Wegen der großen Resonanz habe der Schweizer auch nicht gezögert, ein Duplikat des Originals nach Burgdorf zu schicken: Damit will die Amnesty-Gruppe an den 70. Jahrestag der Allgemeinen Menschenrechte erinnern, der in diesem Dezember gefeiert wurde. Diese Entscheidung bedeutet für Grunwald durchaus etwas Besonderes. Sie kam als Tochter griechischer Eltern in Istanbul zur Welt, eine Fremde dort. Fremd war sie auch, als sie mit ihren Eltern nach Deutschland umzog – sie begannen hier als Gastarbeiter ihr neues Leben. „Wir konnten uns nicht aussuchen, wohin wir gehen“, erinnert sich Rula Grunwald. Letztlich galt Hannover als Arbeitsort, die Familie fand schließlich ein Zuhause in einem kleinen Dorf der Region. „In der Schule waren wir die Exoten“, sagt die Malerin, die sich ihr Wissen und Können selbst angeeignet hat. „Ein Studium kam für uns nicht in Frage.“

Noch immer hallen die Erinnerungen nach: „Ich denke, jeder Mensch kann einmal Flüchtling werden, und dann braucht er die Hilfe anderer.“ Deshalb kehrt sie noch einmal zu dem Thema zurück: Gerade malt sie einen nur scheinbar harmonischen Strandtag – denn auf dem Wasser geht ein Flüchtlingsboot unter, während sich die Menschen an Land in der Sonne räkeln. „Sie reagieren gar nicht auf das Geschehen, sie sind gleichgültig, und das finde ich so erschreckend“, sagt Grunwald, die ihr Wissen in ihrer eigenen Malschule weitergibt.

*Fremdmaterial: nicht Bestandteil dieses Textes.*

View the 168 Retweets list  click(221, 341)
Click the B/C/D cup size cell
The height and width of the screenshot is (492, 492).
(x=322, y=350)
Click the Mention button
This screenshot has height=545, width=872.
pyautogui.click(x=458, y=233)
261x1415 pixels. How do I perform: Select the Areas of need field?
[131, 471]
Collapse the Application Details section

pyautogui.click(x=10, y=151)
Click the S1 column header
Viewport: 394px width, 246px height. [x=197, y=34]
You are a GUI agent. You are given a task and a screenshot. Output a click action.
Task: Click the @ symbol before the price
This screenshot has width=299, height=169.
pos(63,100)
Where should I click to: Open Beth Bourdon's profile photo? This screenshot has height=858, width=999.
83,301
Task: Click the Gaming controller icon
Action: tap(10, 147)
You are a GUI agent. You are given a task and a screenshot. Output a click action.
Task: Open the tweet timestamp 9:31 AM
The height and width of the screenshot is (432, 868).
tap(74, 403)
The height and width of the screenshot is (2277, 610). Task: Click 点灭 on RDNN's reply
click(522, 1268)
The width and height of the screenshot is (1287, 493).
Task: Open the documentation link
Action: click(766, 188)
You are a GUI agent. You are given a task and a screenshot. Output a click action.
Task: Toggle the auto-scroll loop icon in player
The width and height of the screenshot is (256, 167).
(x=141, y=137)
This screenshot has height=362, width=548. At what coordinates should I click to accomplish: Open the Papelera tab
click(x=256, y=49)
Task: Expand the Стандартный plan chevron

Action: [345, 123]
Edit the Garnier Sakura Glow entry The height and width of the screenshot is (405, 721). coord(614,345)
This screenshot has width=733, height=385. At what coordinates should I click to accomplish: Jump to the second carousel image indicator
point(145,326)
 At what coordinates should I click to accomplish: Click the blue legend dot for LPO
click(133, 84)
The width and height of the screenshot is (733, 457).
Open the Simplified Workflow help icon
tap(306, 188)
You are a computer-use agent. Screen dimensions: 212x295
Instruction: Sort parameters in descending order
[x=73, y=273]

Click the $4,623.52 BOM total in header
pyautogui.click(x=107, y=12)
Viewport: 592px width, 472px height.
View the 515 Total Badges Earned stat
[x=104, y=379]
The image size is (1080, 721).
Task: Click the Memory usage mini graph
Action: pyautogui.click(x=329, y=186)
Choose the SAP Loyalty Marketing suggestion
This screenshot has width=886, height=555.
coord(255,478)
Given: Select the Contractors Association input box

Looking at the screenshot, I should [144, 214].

Amnesty-Gruppe stellt den Pfad der Menschenrechte vor

„Wir werden uns ganz sicher bei dem Aufruf ,Burgdorf steht auf’ einbringen“, sagt Erika Büchse, Vorsitzende der Amnesty-International-Gruppe für Burgdorf, mit Blick auf das Jahr 2019. Die von Dieter Rohles gestartete Initiative plant, eine Kundgebung gegen rechts zu organisieren und so für eine offene Gesellschaft zu werben. Außerdem wollen die Aktiven die Amnesty-Gedenktage gegen Folter und gegen die Todesstrafe in der Öffentlichkeit thematisieren – und beim Regionsentdeckertag den Pfad der Menschenrechte zwischen der Gartenstadt Lohne und Neuwarmbüchen den Besuchern vorstellen.